Required action 1:
List the educational frameworks that the passage about Kibbutz Sa'ad says the kibbutz runs or participates in.
Required action 2:
Rewrite the passage about Kibbutz Sa'ad between "The Kibbutz Sa'ad" and "or outside it.", inclusive, with "career choice" replaced by "chosen profession".

Document extract:
::::::

As such, these institutions are a form of socialism, and one would think that for American and European Leftists, this communal, socialist element would create some admiration; it is sad, of course, to see that the anti-Semitism (composed of the demonization, delegitimization and double standards applied to Israel) have superseded what should be an attraction to socialist ideals at work.
Kibbutz Sa'ad's multigenerational population generates its income from agriculture and industry. Sa'ad members enjoy a rich religious, social, and cultural life.
The Kibbutz Sa'ad community is made up of 140 families, with a population of about 700. Members and residents are employed according to their occupation and career choice, either within the kibbutz structure or outside it.
Sa'ad's members live according to many ideals and religious values, with an emphasis on contribution to Israel society as a whole. The kibbutz runs and participates in several unique educational frameworks such as Youth Education, a school and dormitory framework for teenagers from broken homes; Foster Family, for grade school children; Conversion Ulpan, for families and young people; and Nativ, a one year program in Israel for American teens.
In other words, this group of people, working in both agriculture and industry, have made it a priority in their lives to help others – especially children from broken homes. They are religious people who also make time for Torah study and prayer. They are a good example of how adherence to the values of Justice, both individual justice and social justice, can be translated into the actions of a community and the events of daily life, in a setting where everyone contributes to the financial viability of the community and the not-so-fortunate who the community helps.
Sa'ad's crops include carrots, potatoes, avocados, almonds, citrus fruit, and more. Sa'ad has a large dairy farm and a poultry farm.
Sa'ad's industries include Syfan, a plant that manufactures plastic shrink film for packaging, and Popli, which supplies popcorn products and pet food. Syfan supplies shrink wrap to the huge Swedish furniture chain, IKEA.
Kibbutz Sa'ad also has a fashion outlet called Kav LeKav, which sells clothes for men, women, and children; Ahinoam Jewelry where handmade jewelry in sterling silver is created; a graphic design studio "Kesem", and an auto service center.
One of Sa'ad's newest establishments open to the public is Beit Shikma, a beautiful convalescent and geriatric home where patients receive round-the-clock care.
One of the members of the Kibbutz is artist Joseph Bernhard. He has been a member of Kibbutz Saad since 1950. He graduated from the Bezalel Academy of Art, Jerusalem, in 1976.
Among his works are internal and external wall facades made using various techniques such as mosaic, burnt brick, river stones, as well as murals of many kinds.
In 1995 Joseph Bernhard created the giant (3700 square meter) mural on the power station at the Dead Sea Works in Sodom, Israel. In recent years he has been developing and expressing an interest in environmental art.
Many of the Kibbutz members have advanced university degrees. For example, the accounting manager, Ron Weisel, has a B.A. in Economics from UCLA, and an MBA from University of Chicago.
The school bus bombing is not the first bombing to hit the kibbutz area. On July 7, 2006, Hamas hit the Kibbutz with a Kassam rocket, and there were numerous others up to the most recent incident.
It is clear to me that Israeli attempts to strike back at the rocket launching sites will result in deaths of Palestinians and the world media will report all of this as just the latest in what they term (as part of their moral relativism) a cycle of violence. So, hopefully, this short account gives a little knowledge about the Israeli community - that suffers from attacks on its civilians as part of an Arab and Islamist attempt to destroy the country of Israel and replace it with an Islamic state. It is up to the reader to determine whether the state of Israel and its people, both young and old, are really morally equivalent to Hamas and its ilk.

::::::

Given material:
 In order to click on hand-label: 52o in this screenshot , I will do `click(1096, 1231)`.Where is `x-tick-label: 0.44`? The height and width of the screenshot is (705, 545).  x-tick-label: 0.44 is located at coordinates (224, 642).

::::::

Answer 1:
Youth Education
Foster Family
Conversion Ulpan
Nativ

Answer 2:
The Kibbutz Sa'ad community is made up of 140 families, with a population of about 700. Members and residents are employed according to their occupation and chosen profession, either within the kibbutz structure or outside it.